Information supplied:
***

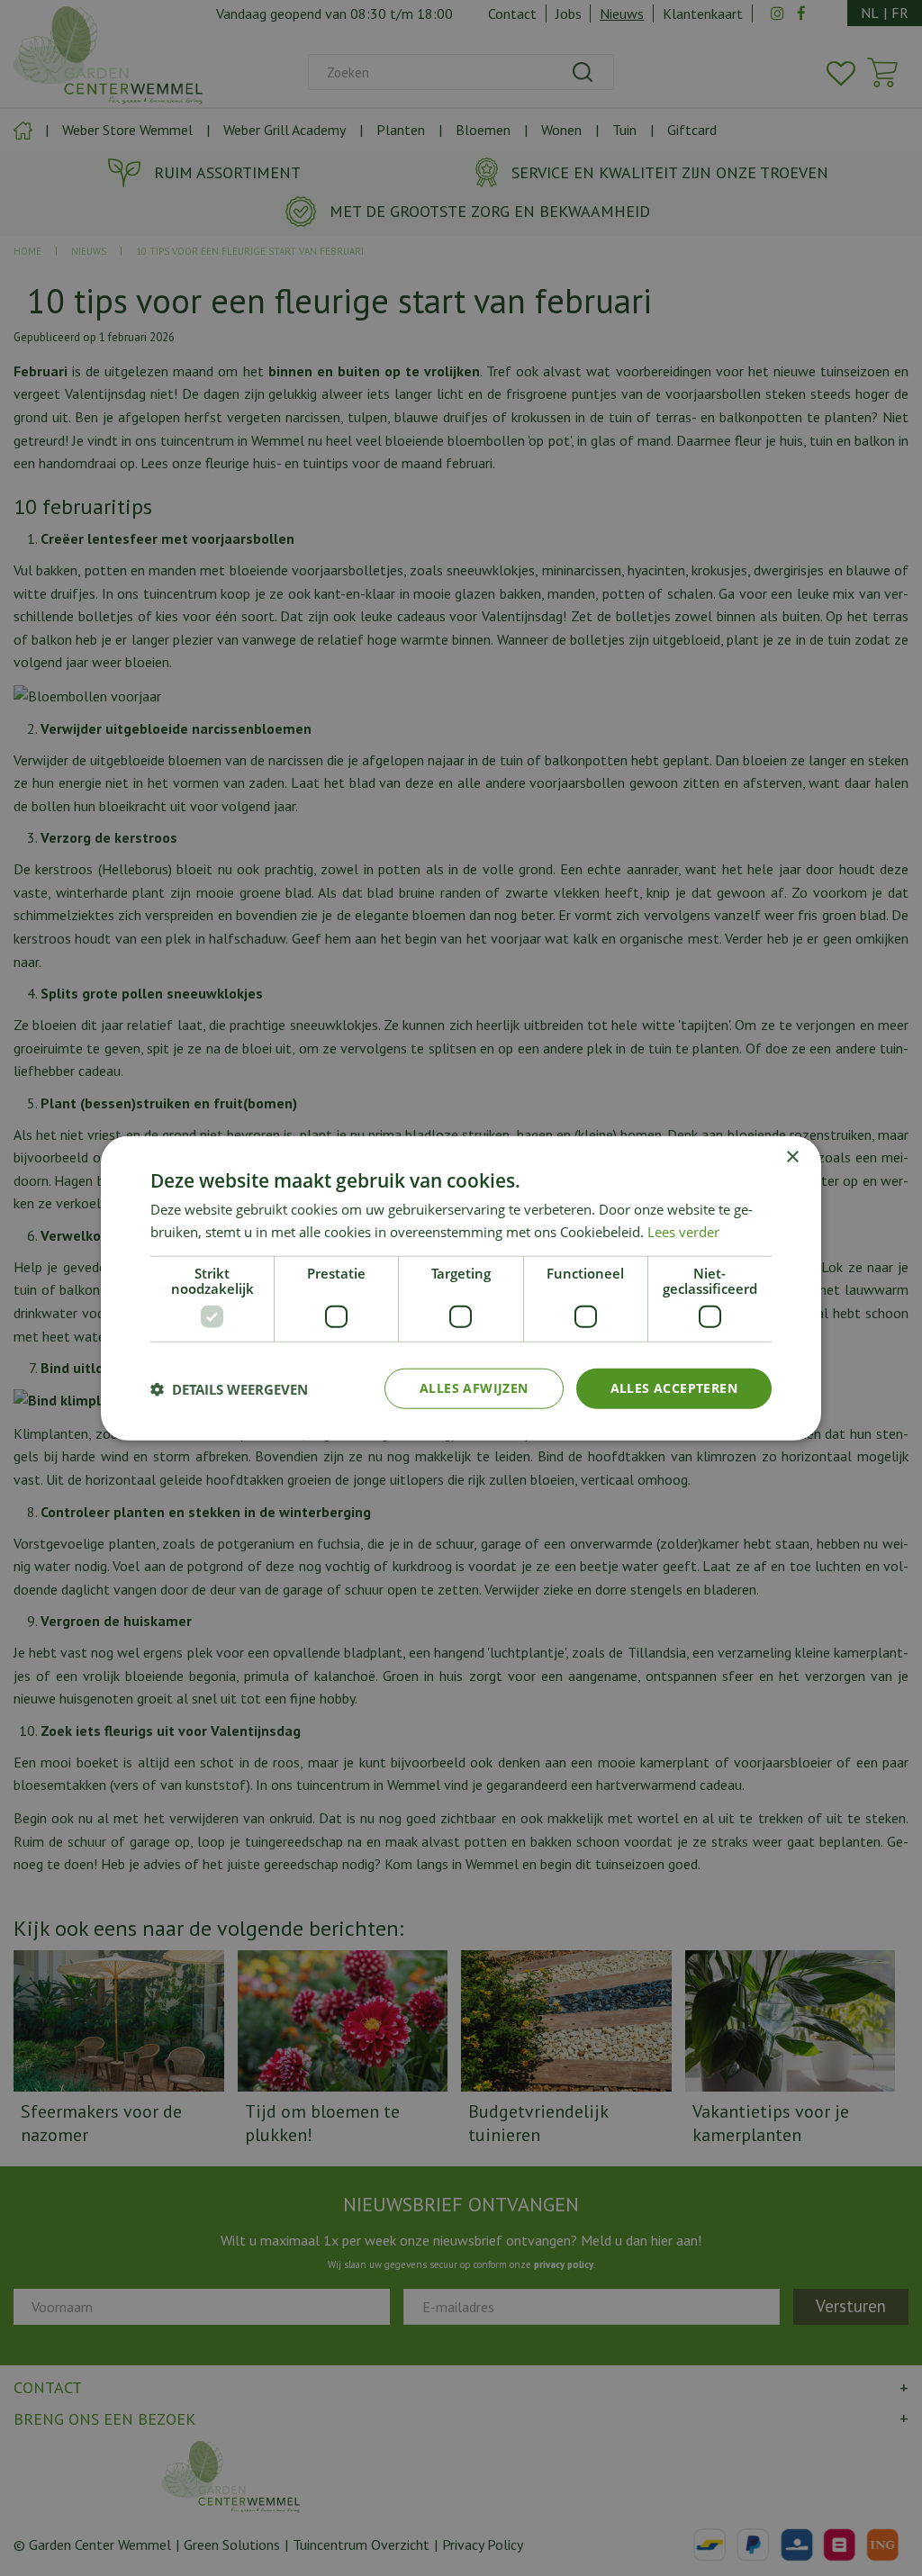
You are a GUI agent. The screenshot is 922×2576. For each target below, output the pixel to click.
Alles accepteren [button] (673, 1387)
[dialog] (461, 1288)
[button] (229, 1388)
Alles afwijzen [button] (474, 1387)
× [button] (792, 1156)
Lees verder (683, 1231)
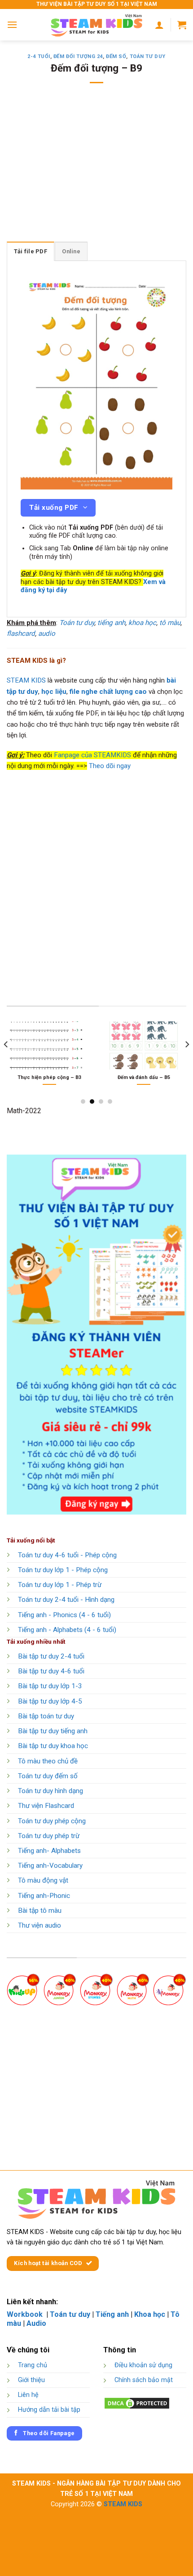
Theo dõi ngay (110, 766)
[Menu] (12, 24)
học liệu (53, 692)
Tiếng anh (112, 2314)
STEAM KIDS (26, 680)
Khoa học (149, 2314)
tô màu (169, 623)
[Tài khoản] (159, 25)
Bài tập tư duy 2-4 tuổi (51, 1656)
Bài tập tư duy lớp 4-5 (50, 1701)
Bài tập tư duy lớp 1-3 (50, 1686)
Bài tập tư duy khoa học (53, 1746)
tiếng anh (111, 623)
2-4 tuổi (38, 56)
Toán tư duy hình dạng (50, 1791)
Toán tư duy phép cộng (52, 1821)
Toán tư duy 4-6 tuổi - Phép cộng (67, 1555)
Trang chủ (32, 2365)
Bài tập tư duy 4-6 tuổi (51, 1671)
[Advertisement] (96, 168)
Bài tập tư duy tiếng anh (53, 1731)
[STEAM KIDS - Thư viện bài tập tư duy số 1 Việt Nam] (96, 24)
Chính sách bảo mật (143, 2380)
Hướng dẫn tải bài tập (49, 2410)
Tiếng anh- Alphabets (49, 1851)
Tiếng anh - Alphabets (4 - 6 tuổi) (67, 1630)
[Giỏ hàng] (181, 25)
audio (46, 633)
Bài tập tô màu (39, 1910)
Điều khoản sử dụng (143, 2365)
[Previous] (6, 1062)
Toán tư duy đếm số (48, 1776)
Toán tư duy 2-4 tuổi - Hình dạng (66, 1600)
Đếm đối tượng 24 (78, 56)
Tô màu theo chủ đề (48, 1761)
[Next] (186, 1062)
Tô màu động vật (43, 1880)
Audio (36, 2323)
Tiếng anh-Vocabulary (50, 1865)
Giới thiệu (31, 2380)
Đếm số (116, 56)
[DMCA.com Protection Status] (137, 2402)
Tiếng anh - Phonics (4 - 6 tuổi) (64, 1615)
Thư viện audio (39, 1925)
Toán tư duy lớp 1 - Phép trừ (59, 1585)
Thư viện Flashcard (46, 1806)
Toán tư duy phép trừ (48, 1836)
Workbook (25, 2314)
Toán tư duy (148, 56)
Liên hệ (28, 2395)
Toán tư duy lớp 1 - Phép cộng (63, 1570)
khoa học (142, 623)
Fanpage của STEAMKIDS (92, 755)
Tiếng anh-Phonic (44, 1896)
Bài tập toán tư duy (46, 1716)
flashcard (21, 633)
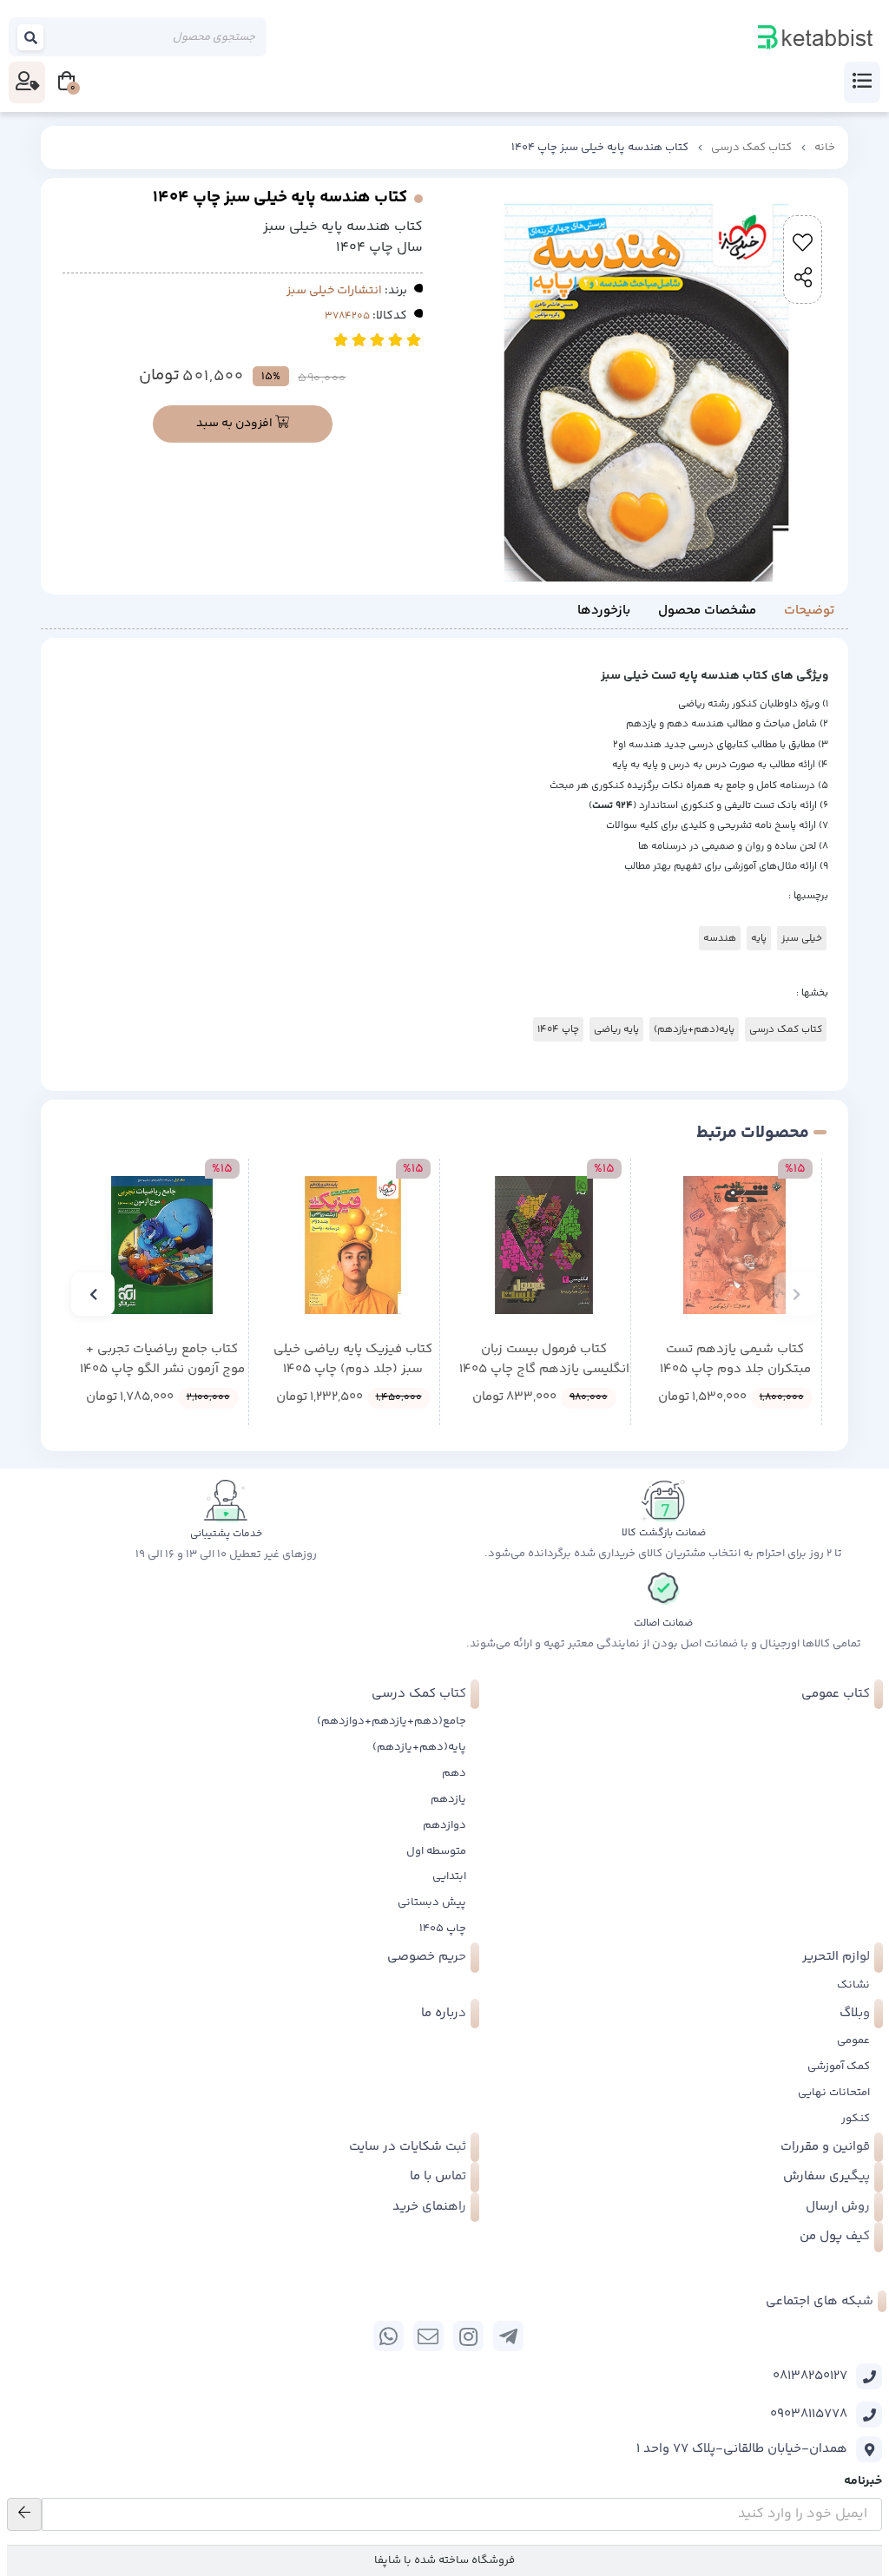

***

Task statement:
Reproduce, with the pictures omitted, exactly those lines that run from the line with "Liên hệ (28, 2395)" to the last line of the material, both ends included.

Result of the exercise:
Liên hệ (28, 2395)
Toán tư duy lớp 1 - Phép cộng (63, 1570)
khoa học (142, 623)
Fanpage của STEAMKIDS (92, 755)
Tiếng anh-Phonic (44, 1896)
Bài tập toán tư duy (46, 1716)
flashcard (21, 633)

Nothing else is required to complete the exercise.